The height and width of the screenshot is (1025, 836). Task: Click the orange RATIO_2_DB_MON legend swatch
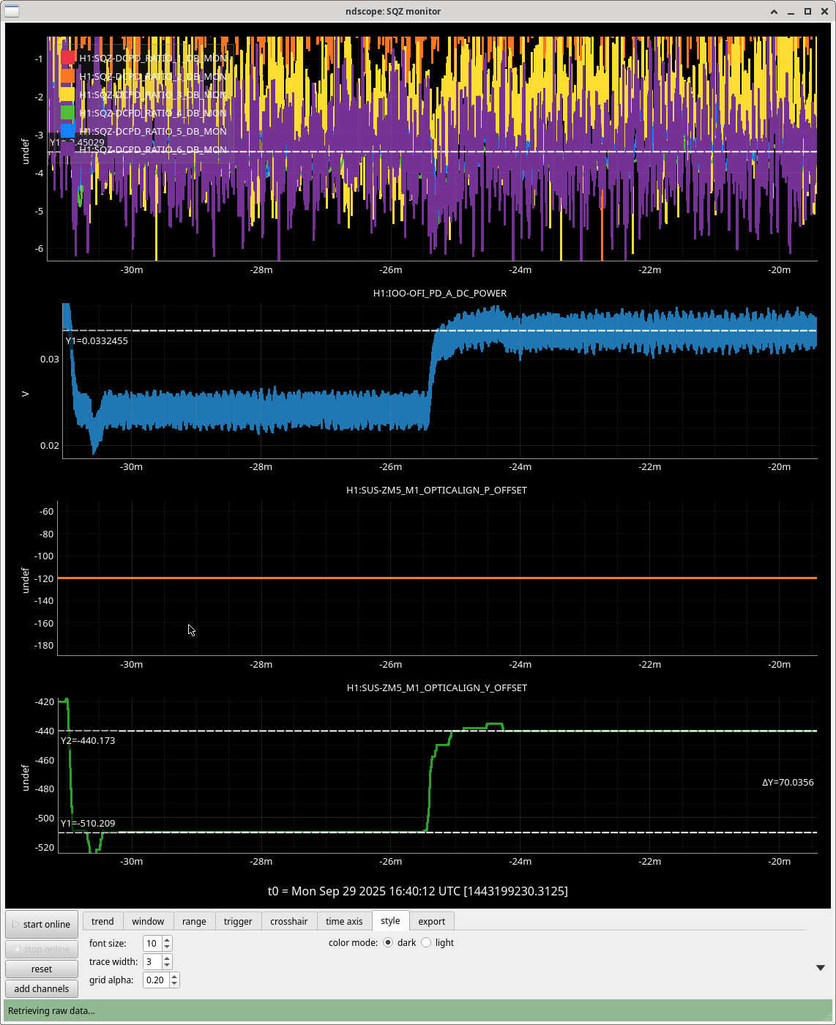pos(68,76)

---

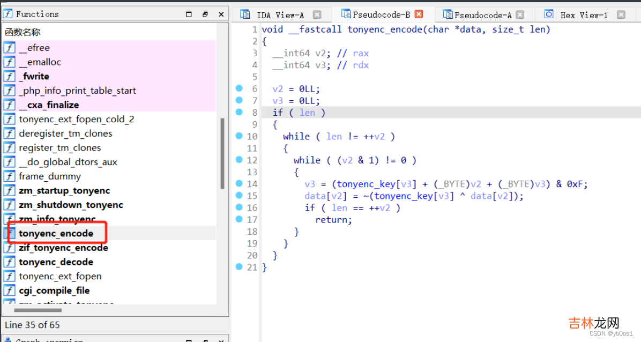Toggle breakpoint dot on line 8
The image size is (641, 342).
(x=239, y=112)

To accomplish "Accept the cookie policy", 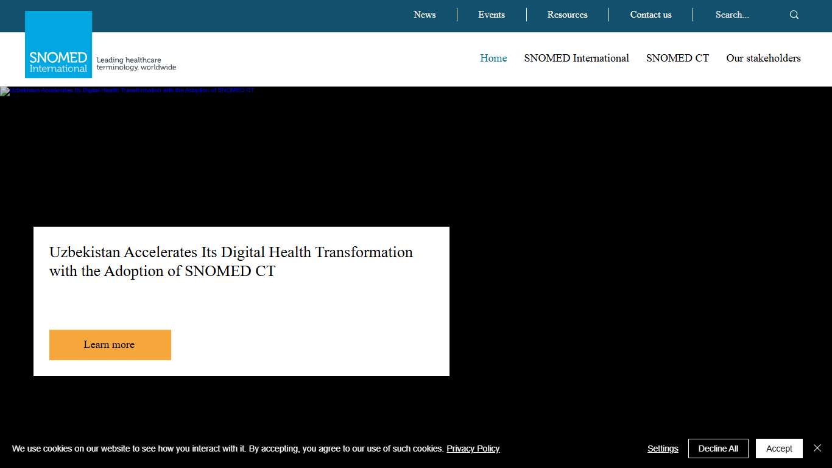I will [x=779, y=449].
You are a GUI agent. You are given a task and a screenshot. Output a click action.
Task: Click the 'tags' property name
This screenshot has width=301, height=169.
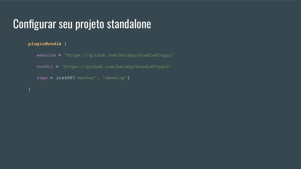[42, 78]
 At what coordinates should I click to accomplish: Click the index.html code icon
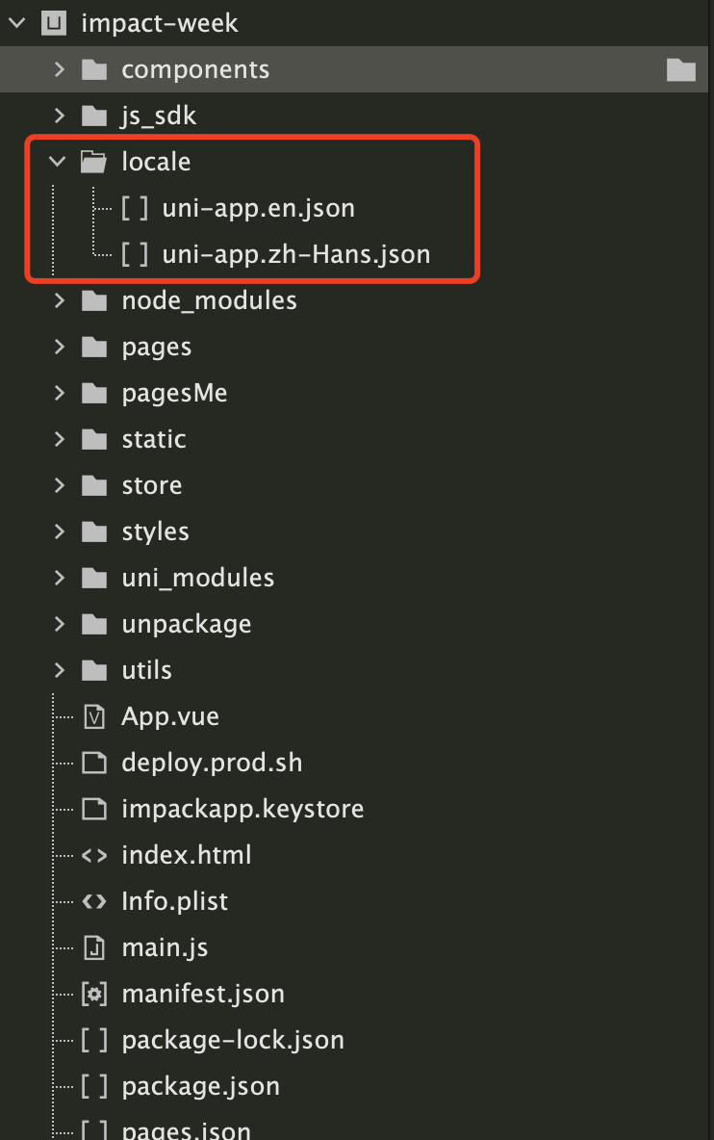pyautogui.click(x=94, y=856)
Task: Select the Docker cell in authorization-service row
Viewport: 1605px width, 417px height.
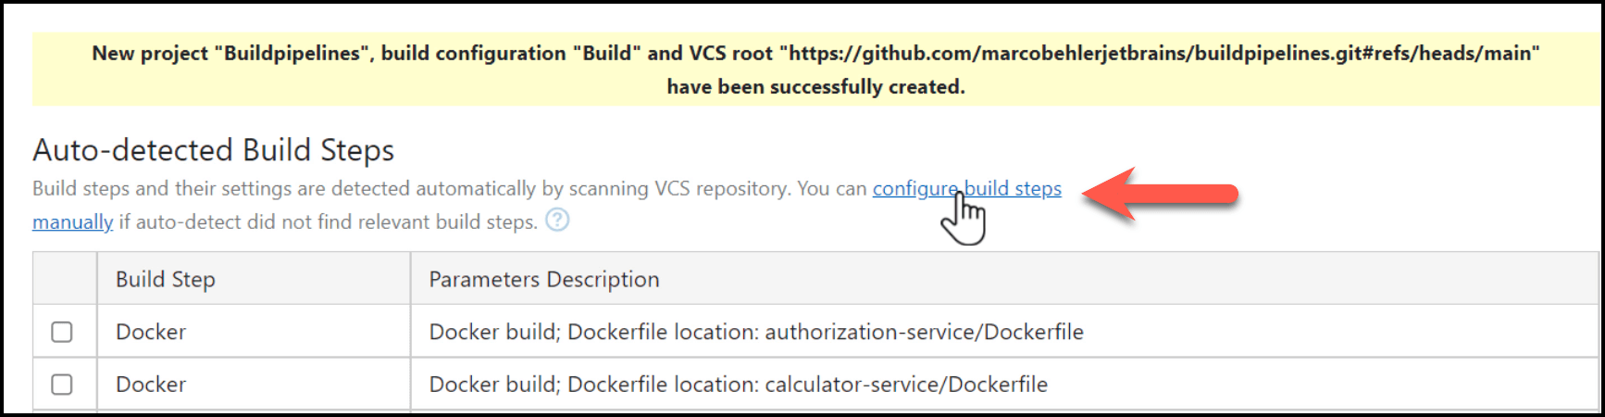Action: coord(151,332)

==

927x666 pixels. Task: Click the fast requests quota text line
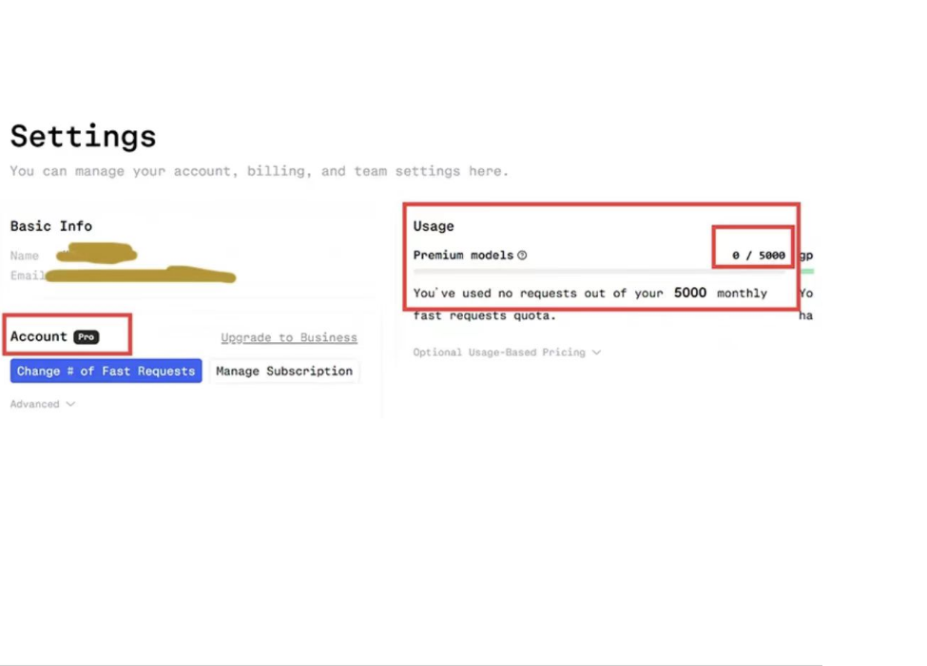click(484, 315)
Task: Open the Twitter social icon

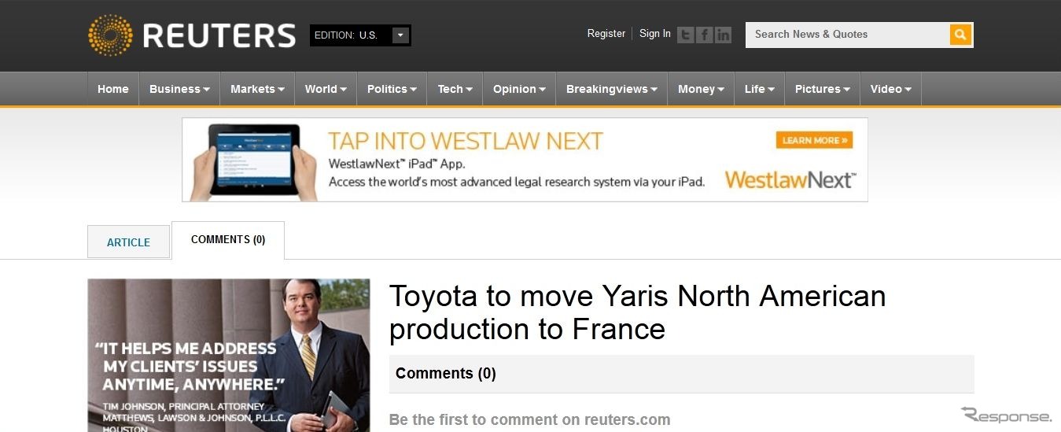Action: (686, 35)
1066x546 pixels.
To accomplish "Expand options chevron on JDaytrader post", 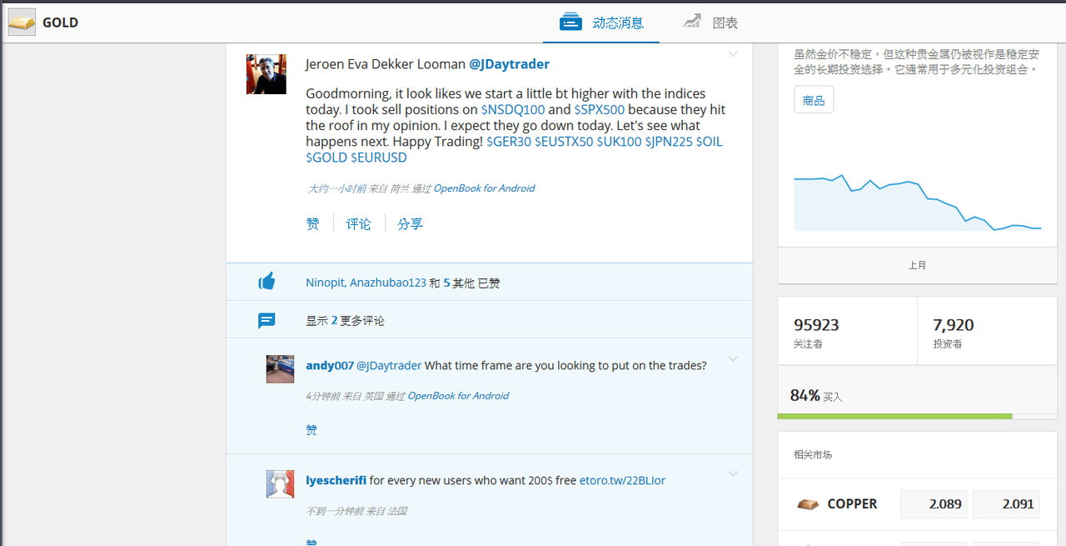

*Your objective:* A word-for-word reproduction is needed of the lines above from the line containing "You are a GUI" through the line containing "Task: Select the", with both ends kept and no pictures.

*Answer below:*
You are a GUI agent. You are given a task and a screenshot. Output a click action.
Task: Click the 'tags' property name
This screenshot has width=301, height=169.
[42, 78]
 At what coordinates should I click to accomplish: Click the index.html code icon
pyautogui.click(x=94, y=856)
Task: Select the Docker cell in authorization-service row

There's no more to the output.